O líder do governo na Casa, deputado Júlio César (PRB), acredita que será preciso, em primeiro lugar, ouvir Marli Rodrigues e o vice-governador antes de definir os próximos passos da CPI da Saúde. “É papel dos deputados investigar a atuação do governo, independentemente de integrar a base ou a oposição. Estamos em uma situação confortável porque o governador está muito tranquilo com relação a isso”, comenta o parlamentar. A convocação extraordinária da Câmara valerá até 31 de julho e não haverá pagamento de salários extras por conta do trabalho durante o recesso. Em nota, Marli Rodrigues, do SindSaúde, informou que só vai se pronunciar sobre o episódio depois que os áudios gravados por ela “forem entregues a órgãos totalmente isentos e com competência para investigar os supostos crimes”.

 

Críticas

O Executivo local anunciou, no segundo semestre do ano passado, que a gestão de parte da saúde pública passaria a ser feita por organizações sociais (OSs). A fim de frear o avanço da medida, cerca de 20 sindicatos da área da saúde organizaram um movimento contra o projeto. Em 2 de agosto, o grupo realizará uma assembleia geral, em frente à unidade de pronto atendimento (UPA) de Ceilândia.
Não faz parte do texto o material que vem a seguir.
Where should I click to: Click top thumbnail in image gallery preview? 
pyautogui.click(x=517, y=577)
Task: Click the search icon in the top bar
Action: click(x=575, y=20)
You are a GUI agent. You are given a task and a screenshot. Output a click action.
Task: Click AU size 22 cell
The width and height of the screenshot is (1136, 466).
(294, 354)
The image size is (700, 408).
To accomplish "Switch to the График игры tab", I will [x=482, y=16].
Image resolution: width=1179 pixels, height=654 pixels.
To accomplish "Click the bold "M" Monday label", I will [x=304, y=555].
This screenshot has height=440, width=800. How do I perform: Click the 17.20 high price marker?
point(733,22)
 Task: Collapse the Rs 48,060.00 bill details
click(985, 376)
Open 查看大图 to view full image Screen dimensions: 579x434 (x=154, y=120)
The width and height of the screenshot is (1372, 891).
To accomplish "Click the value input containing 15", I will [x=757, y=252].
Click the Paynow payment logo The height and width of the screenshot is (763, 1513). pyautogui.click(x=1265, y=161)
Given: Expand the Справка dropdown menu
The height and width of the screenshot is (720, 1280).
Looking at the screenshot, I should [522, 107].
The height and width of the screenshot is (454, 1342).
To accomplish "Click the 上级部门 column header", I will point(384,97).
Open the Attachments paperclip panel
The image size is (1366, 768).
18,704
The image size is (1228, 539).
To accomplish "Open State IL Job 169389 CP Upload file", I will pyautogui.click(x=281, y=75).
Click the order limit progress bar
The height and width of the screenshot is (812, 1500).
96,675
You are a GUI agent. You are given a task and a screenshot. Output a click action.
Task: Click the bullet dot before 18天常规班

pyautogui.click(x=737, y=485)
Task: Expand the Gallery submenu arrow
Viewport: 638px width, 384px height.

Além disso, as entidades protocolaram na Câmara o pedido de formação de uma frente parlamentar contra a implantação das organizações sociais e pressionam os deputados a aprovarem uma emenda à Lei Orgânica que proíbe o modelo de gestão. O Ministério Público (MPDFT), o Tribunal de Contas (TCDF), o Ministério Público de Contas (MPCDF) e o Ministério Público do Trabalho (MPTDF) já manifestaram contrariedade ao modelo de gestão. No próximo mês, o Conselho de Saúde do DF deve apresentar um projeto ao Executivo local que prevê a reformulação da atenção primária, mas sem a gestão das OSs.